• Vol. 06
  • Chapter 01
Image by

His Mother’s Rock

Sedimentary rock is formed from the particles of things that once lived. The rock is fairly soft and may crumble.

In the chair beside the bed, Antony waits for them to take his mother. Not long now, he says. It is cold in the micro-climate of this make-shift refrigerator. He is wearing three pullovers.
The room is plain, apart from the postcards lining the mantelpiece: a sun-bleached Turkish wall; London Bridge with its jaws open; a coral reef; a lighthouse with scarlet stripes. One, he has cut into the shape of a crown. It made his mother laugh, the sight of her grown son playing dress-up. I am your prince, he had said, kissing her slender hand as if the act might bestow magic on her shrinking, yellowing self.
He places the crown on his head and chooses a video from the pile beside the telly. His mother had the colour all wrong. A too-pink Doris Day sings about windy cities but it doesn’t seem right, all that smiling and sunshine, so he turns to the snooker instead.

Metamorphic rock is formed under the earth’s surface due to intense heat and pressure. It may have ribbon-like layers.

The green baize of the snooker table is almost phosphorescent, like something scooped from a pond. While the snooker man chalks his cue, Antony strokes his mother’s still-warm hand. Just him and her and the sound of snooker balls being pocketed in some far off room.
Their world has always been small; no one else has dared step inside. Trips to the corner shop for tomato soup, a string bag swinging at his side. Evenings cataloguing his collection of rocks. Reading the latest postcards. He asked for them, when each class left. I want to see you out in the world, he said. And they obliged: the Great Wall of China, the limestone pavements of Malham Cove, the excavated city of Pompeii, buried under dust for so long. Sir, they said, you would love it here!

1

His Mother’s Rock

Their messages were scattered with exclamation marks, a sign of their youthful exuberance. They described for him the stacks carved by the sea, straight as sentries; the strange boulders left behind by a retreating glacier; the fierce heat at the lip of an active volcano, the way the molten rock moved like syrup beneath its blistered, blackened skin, just as he’d told them. You know so much about the world, they said. And all of it from books.

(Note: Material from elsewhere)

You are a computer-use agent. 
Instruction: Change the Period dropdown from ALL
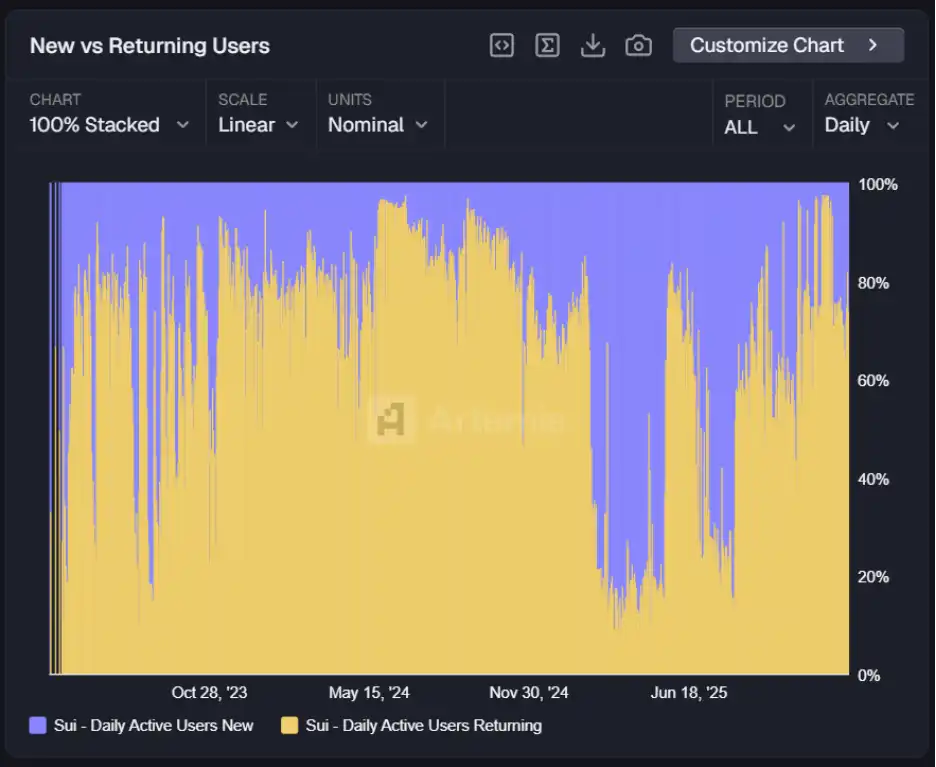point(759,127)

Igneous rock is formed when magma cools. Sometimes this happens beneath the surface. Other times, it erupts onto the surface and cools quickly, causing tiny holes and spaces in the rock.

You, to me, are like these rocks, she’d said, fingering the precious samples in his collection. He kisses those fingers as the warmth ebbs from them. Not long, he says, and he recognises the shifting molecules, the re-ordering of things inside. He knows that he must learn the world anew.